Abstract
In this research work, laser powder bed fusion (LPBF) based stainless steel 316L (SS316L) was fabricated and its corrosion behaviour was analysed for the oil-gas piping application. The Field Emission Scanning Electron Microscopy (FESEM) analysis of the LPBF SS316L specimen revealed the presence of 1–2 μm size honeycomb structure and 2–10 μm size tabular structures. Nano-size particles in the range of 100 nm–500 nm were formed between the two tabular cells as well as their boundary regions in the LPBF SS316L specimen. The energy-dispersive X-ray spectroscopy (EDS) analysis of the nanoparticle confirmed the presence of Si with a percentage of 1.4% along with 15.9% of Cr and 1.6% of Mo that have the characteristic of dispersion strengthening of the LPBF SS316L specimen. In addition, the δ-ferrite phase was observed in tabular structure boundaries and intercellular regions of solute in the LPBF SS316L specimen. Moreover, among the three crystallographic orientations {001}{101}and {111}, no domination behaviour was observed from the Electron Backscatter Diffraction (EBSD) study. The Transmission Electron Microscopy (TEM) analysis confirmed the presence of nano twin structures that had a span of several nm on the FCC austenite unit cell.
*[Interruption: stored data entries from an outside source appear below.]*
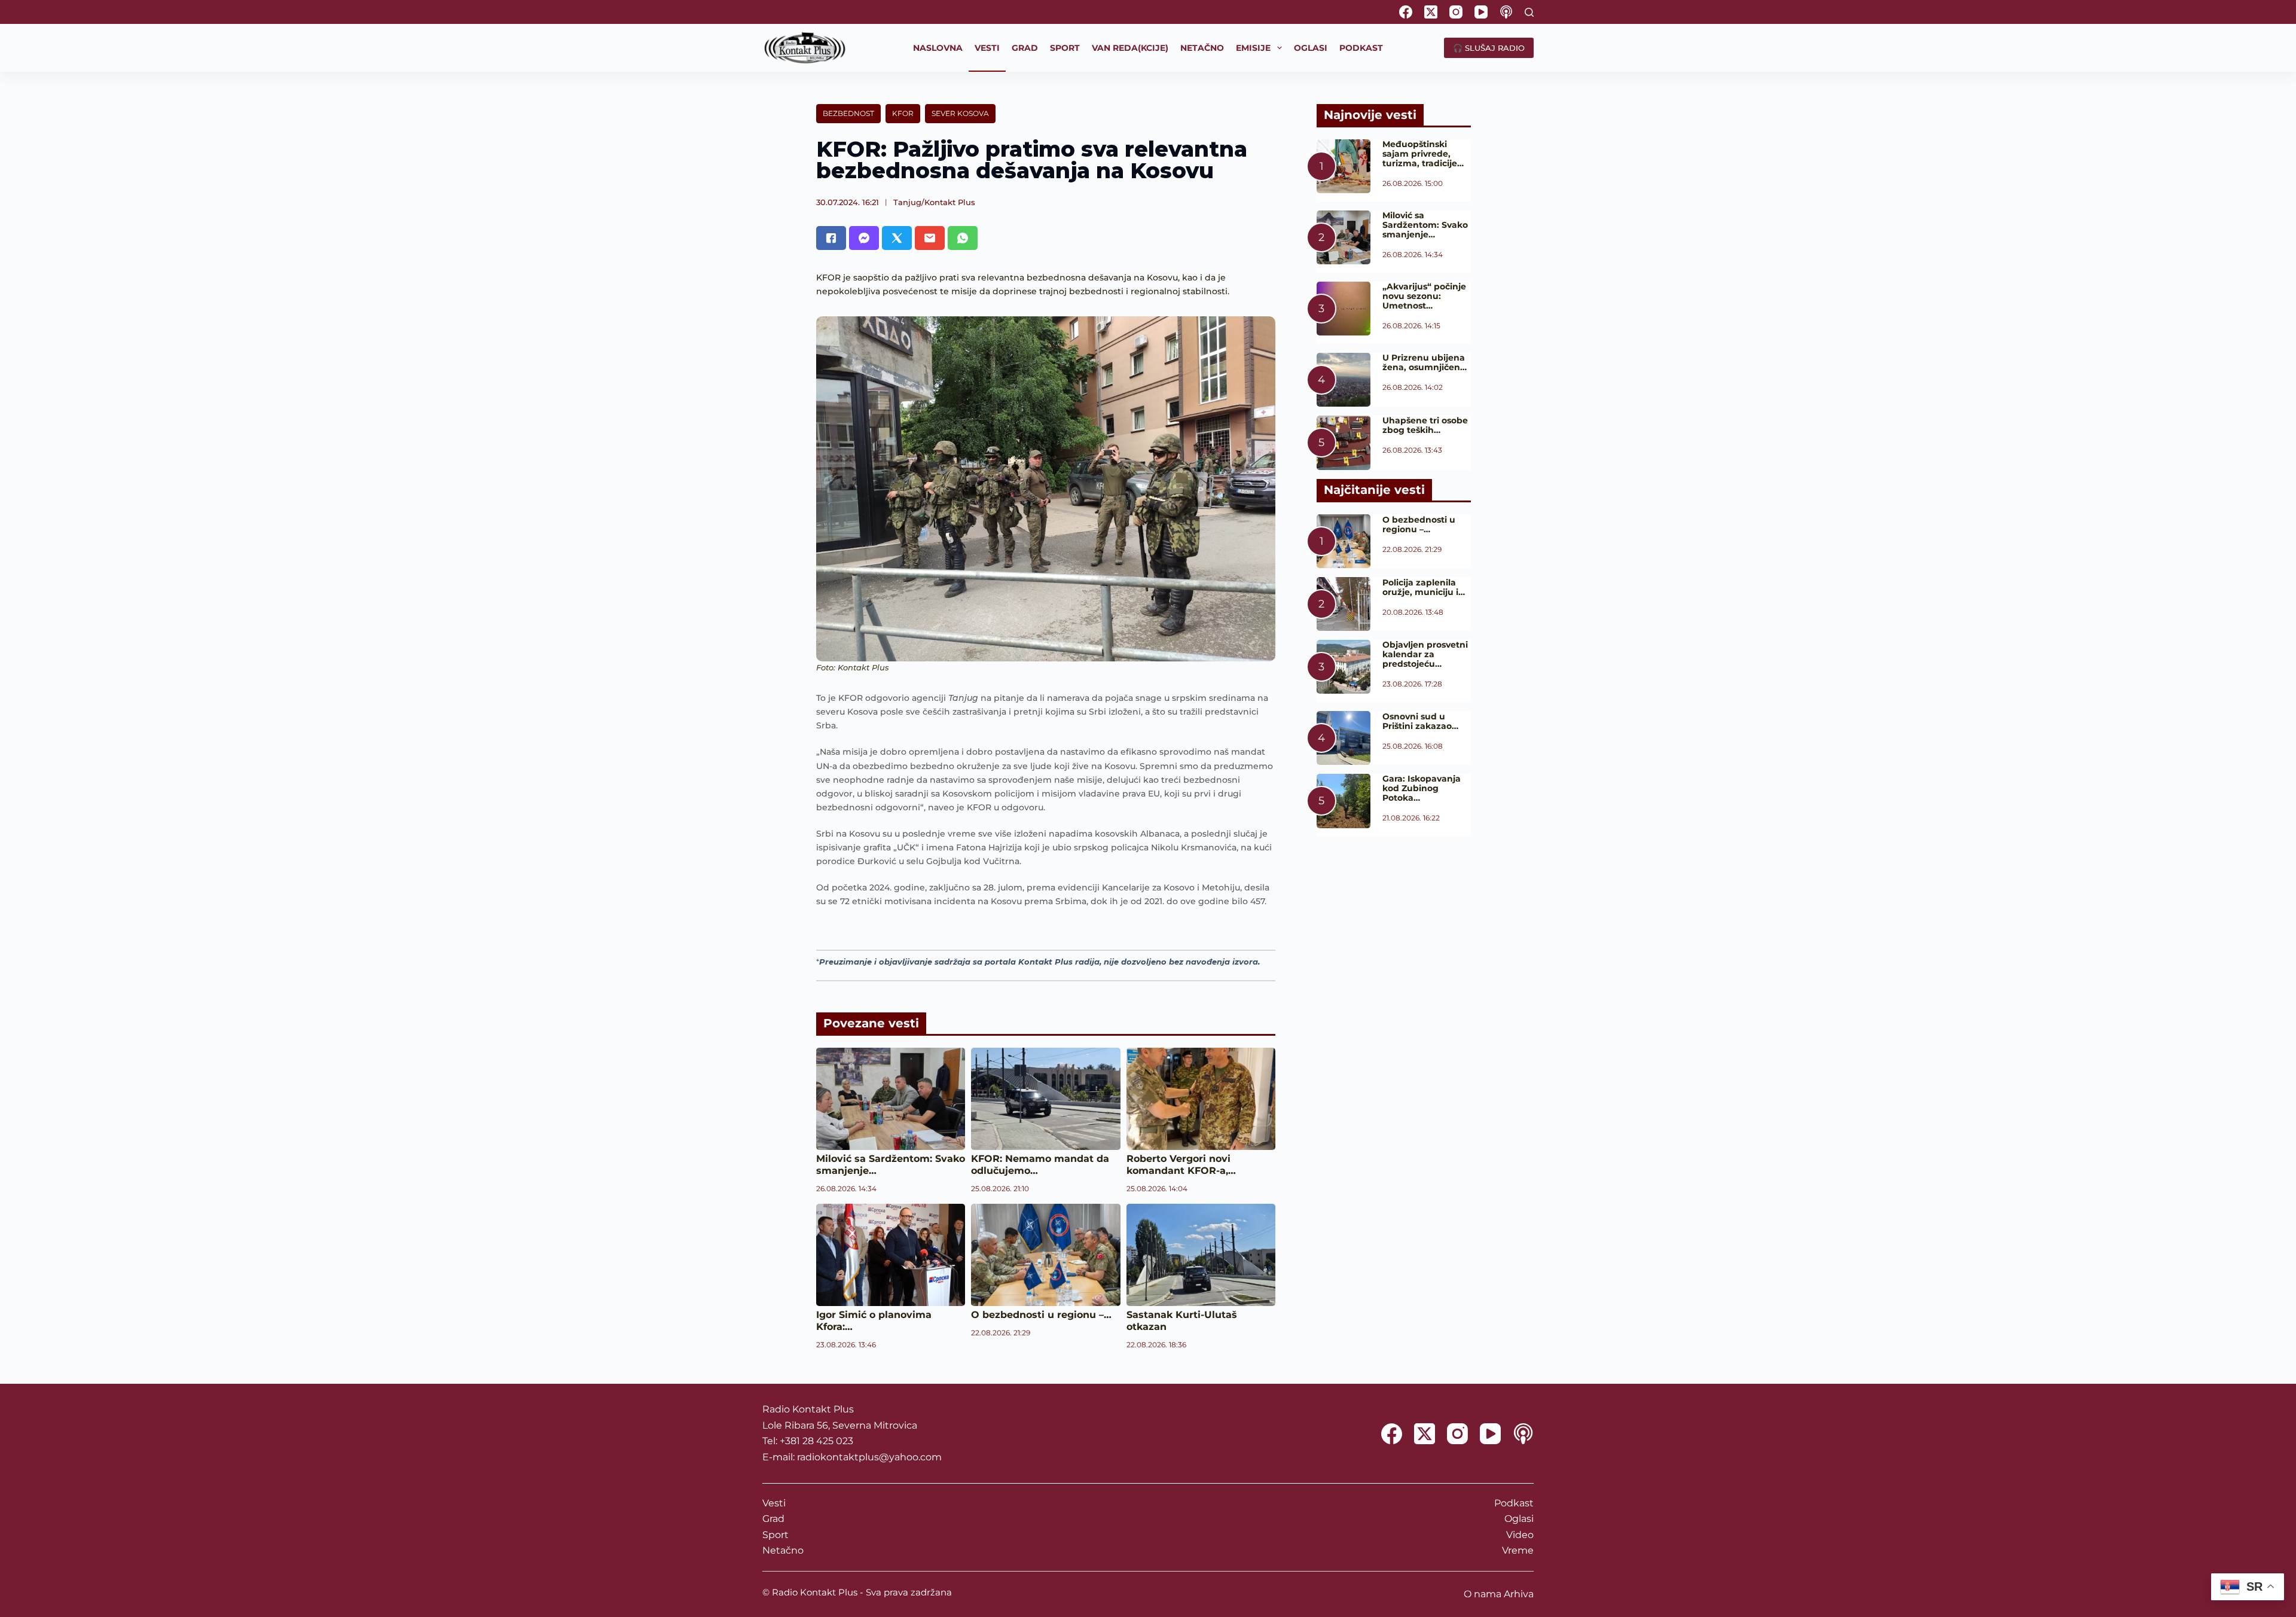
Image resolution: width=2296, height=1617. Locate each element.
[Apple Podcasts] (1506, 12)
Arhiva (1519, 1594)
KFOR (903, 113)
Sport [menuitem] (1065, 47)
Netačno (783, 1550)
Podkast (1514, 1503)
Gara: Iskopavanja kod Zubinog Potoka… (1421, 788)
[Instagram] (1456, 12)
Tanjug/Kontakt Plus (934, 202)
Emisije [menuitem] (1253, 47)
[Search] (1529, 12)
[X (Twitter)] (1430, 12)
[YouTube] (1481, 12)
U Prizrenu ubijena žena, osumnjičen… (1424, 362)
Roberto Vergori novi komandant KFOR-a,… (1181, 1164)
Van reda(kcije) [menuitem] (1130, 47)
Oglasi (1519, 1518)
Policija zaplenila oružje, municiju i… (1423, 587)
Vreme (1518, 1550)
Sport (775, 1534)
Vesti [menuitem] (987, 47)
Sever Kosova (960, 113)
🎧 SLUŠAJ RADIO (1489, 48)
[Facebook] (1405, 12)
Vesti (774, 1503)
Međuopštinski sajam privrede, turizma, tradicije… (1423, 154)
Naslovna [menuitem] (938, 47)
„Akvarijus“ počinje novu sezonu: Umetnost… (1424, 296)
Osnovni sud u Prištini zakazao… (1420, 721)
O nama (1482, 1594)
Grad (773, 1518)
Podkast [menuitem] (1361, 47)
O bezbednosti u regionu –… (1041, 1314)
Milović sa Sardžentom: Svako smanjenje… (1425, 225)
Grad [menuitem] (1025, 47)
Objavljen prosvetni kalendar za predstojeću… (1425, 654)
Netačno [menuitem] (1202, 47)
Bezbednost (848, 113)
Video (1520, 1534)
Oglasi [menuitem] (1310, 47)
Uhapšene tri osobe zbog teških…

These twins came under the {111} category twining that often occurred in FCC metals. A potentiodynamic polarization test was conducted on the LPBF SS316L specimen at five different time periods (i.e., 0, 7, 15, 34 and 56 h) and it was assessed that the 0 and 15 h immersion specimens exhibited superior corrosion resistance compared with other LPBF SS316L specimens. The Nyquist plot revealed that the 0 and 15 h immersion specimens offered the highest resistance value of 1846.1Ω and 1720.3 Ω, respectively against corrosion. The Bode plots of the LPBF SS316L specimen followed a similar trend as the Nyquist plots.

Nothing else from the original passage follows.